§ WHAT YOU ARE ASKED TO DO:
Copy out the stretch of records from the line containing "This screenshot has" through the line containing "(502, 468).", without changing a character, and leave the pictures out.

§ DATA:

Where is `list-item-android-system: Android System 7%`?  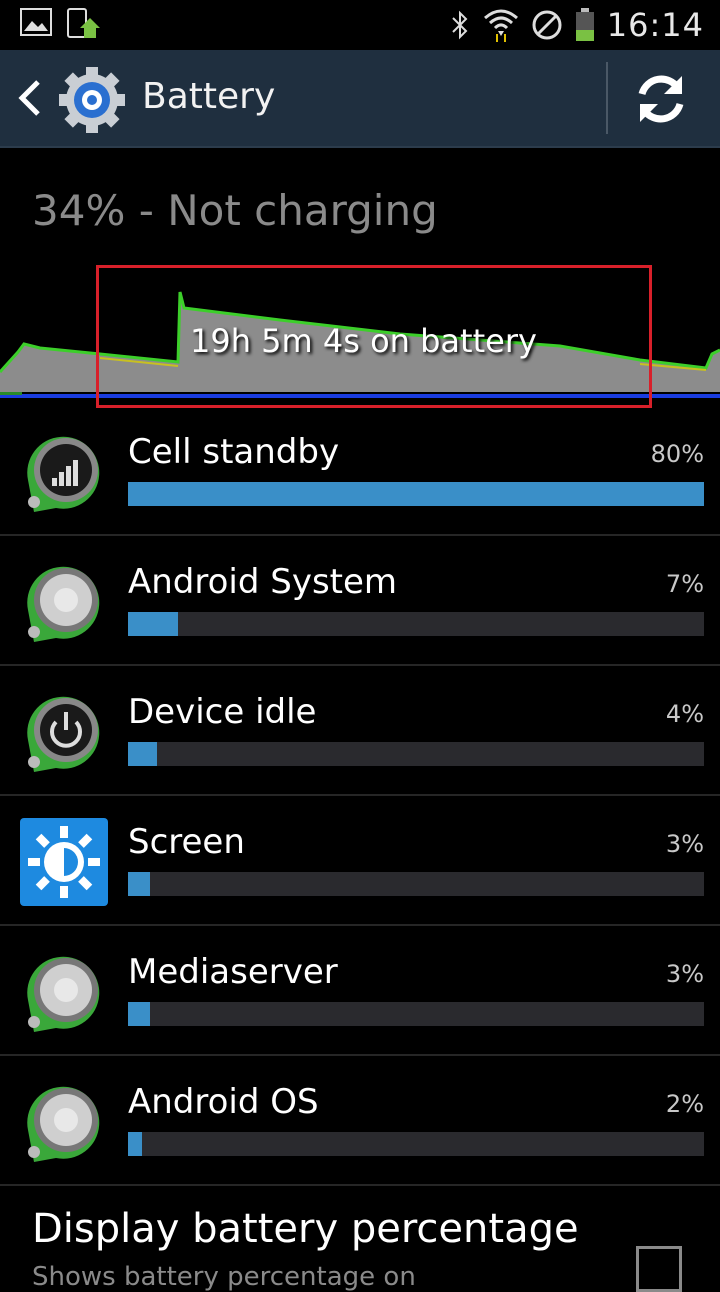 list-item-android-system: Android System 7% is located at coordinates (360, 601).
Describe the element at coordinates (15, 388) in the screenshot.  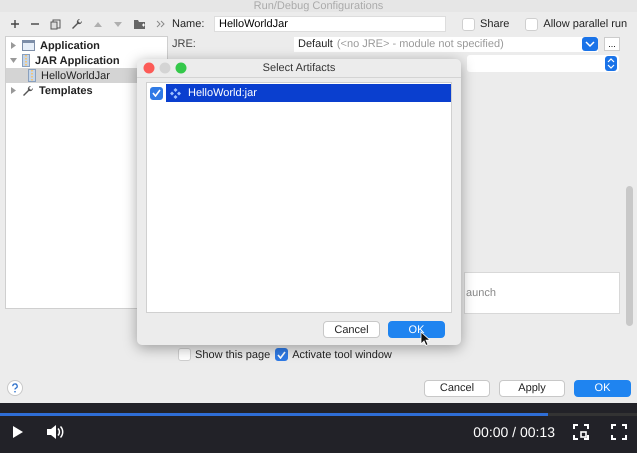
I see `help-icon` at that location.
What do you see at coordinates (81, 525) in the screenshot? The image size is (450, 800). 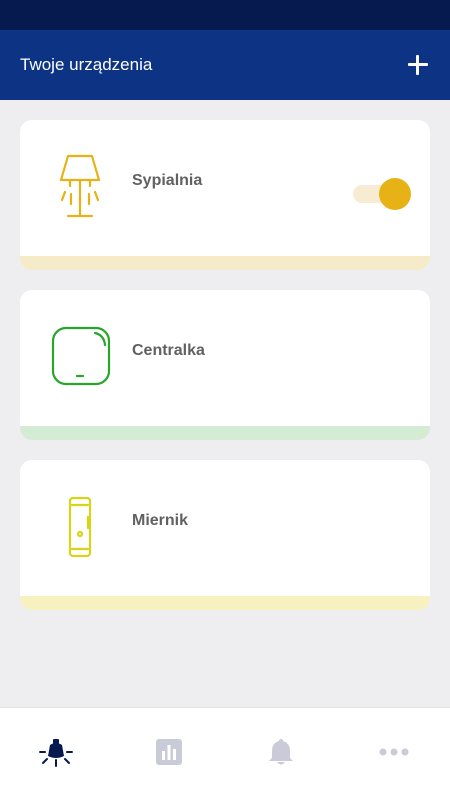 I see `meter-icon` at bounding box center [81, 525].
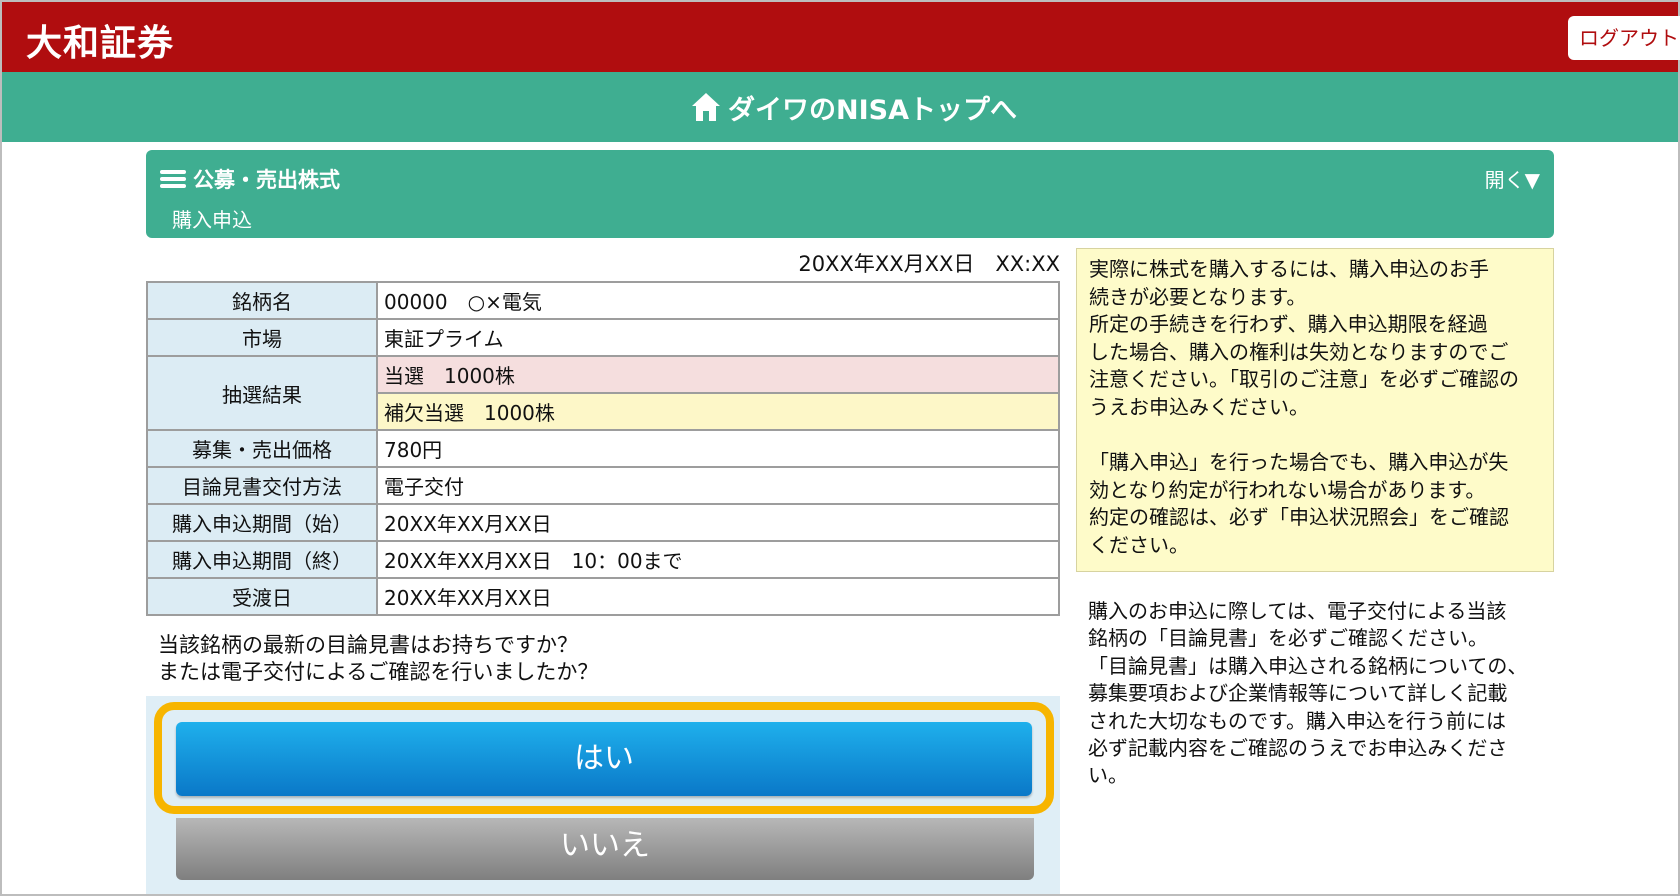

==

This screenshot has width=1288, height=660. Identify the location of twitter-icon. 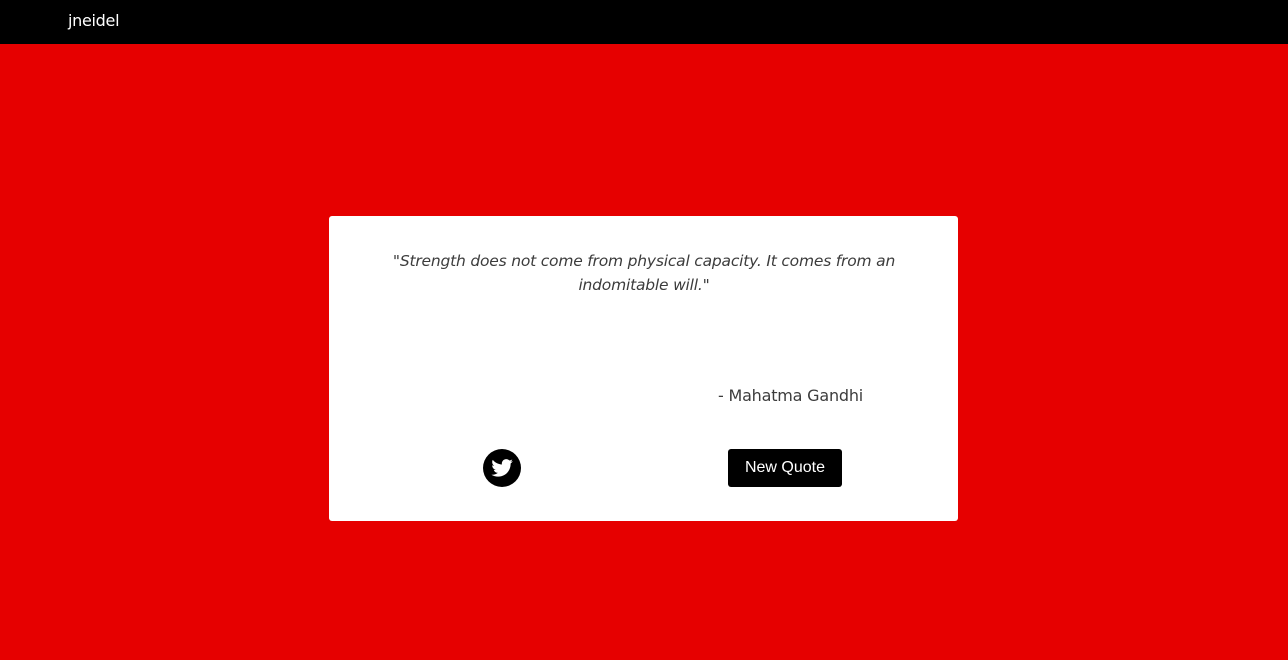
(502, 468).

---

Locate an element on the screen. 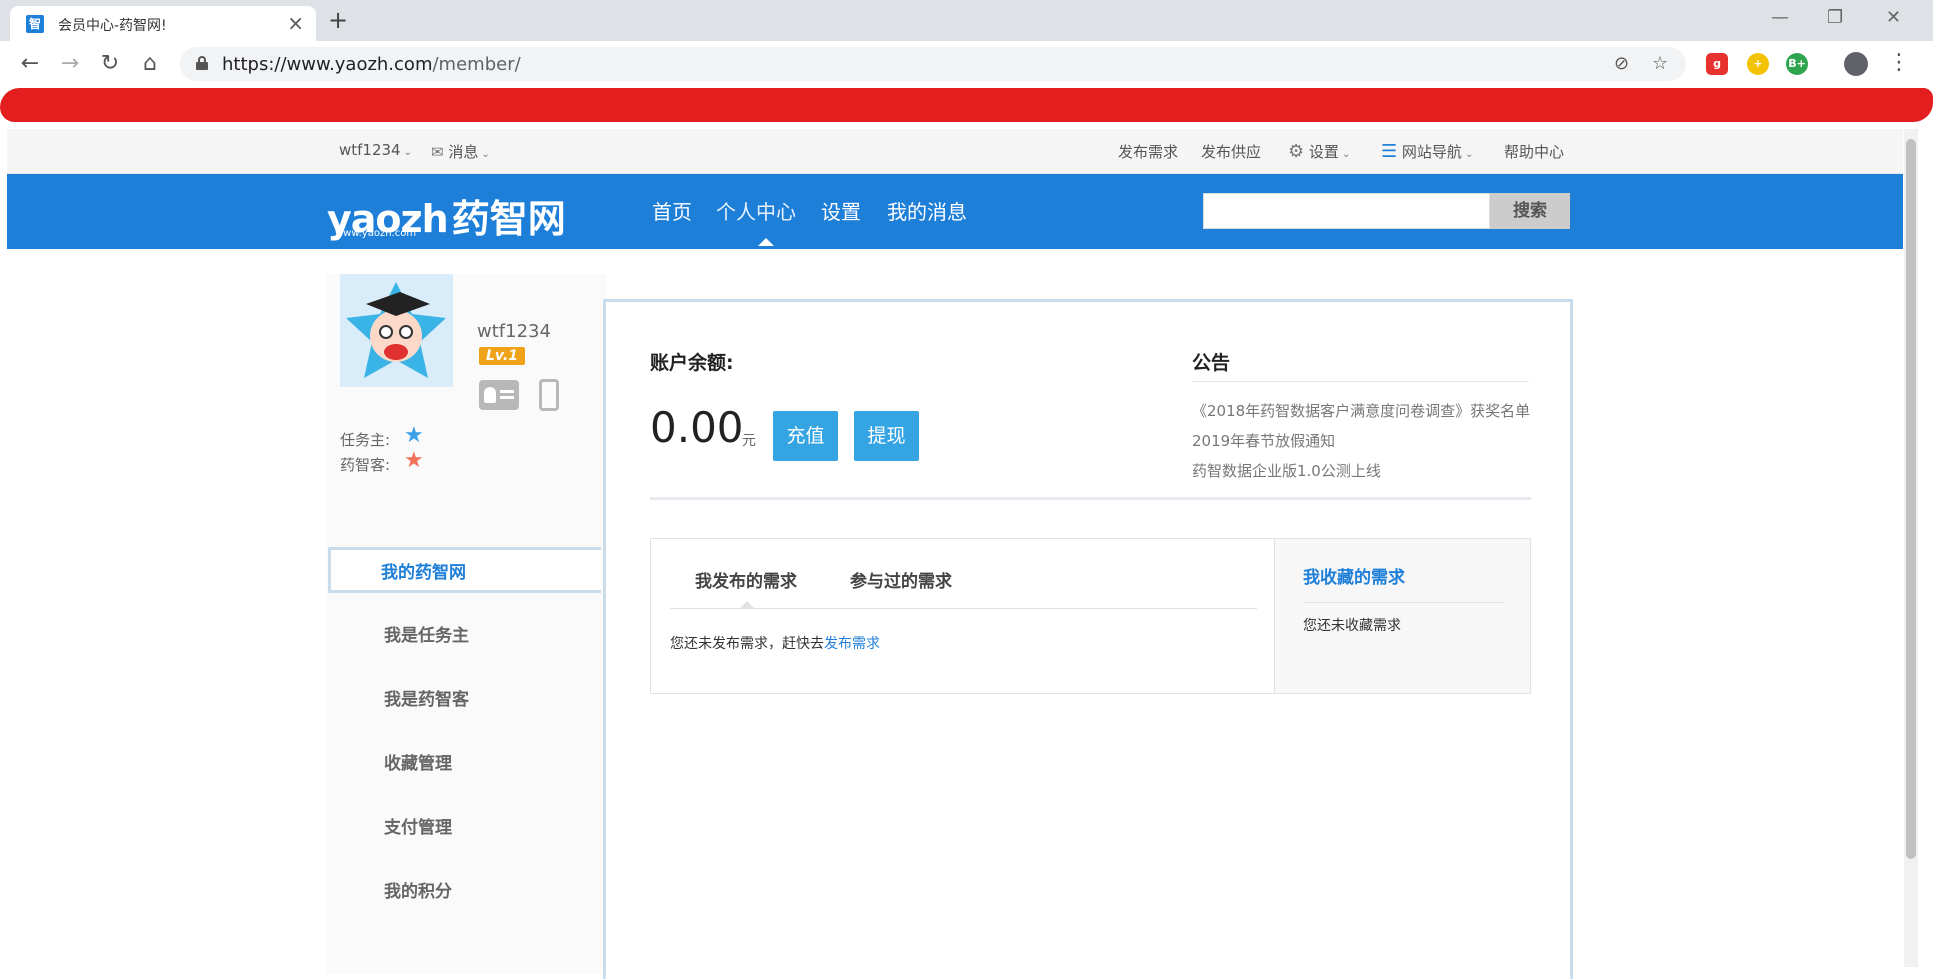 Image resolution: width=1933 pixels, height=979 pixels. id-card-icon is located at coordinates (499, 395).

§ RESULT FOR THIS TASK:
This screenshot has width=1288, height=660. Identify the location of twitter-icon. 
(502, 468).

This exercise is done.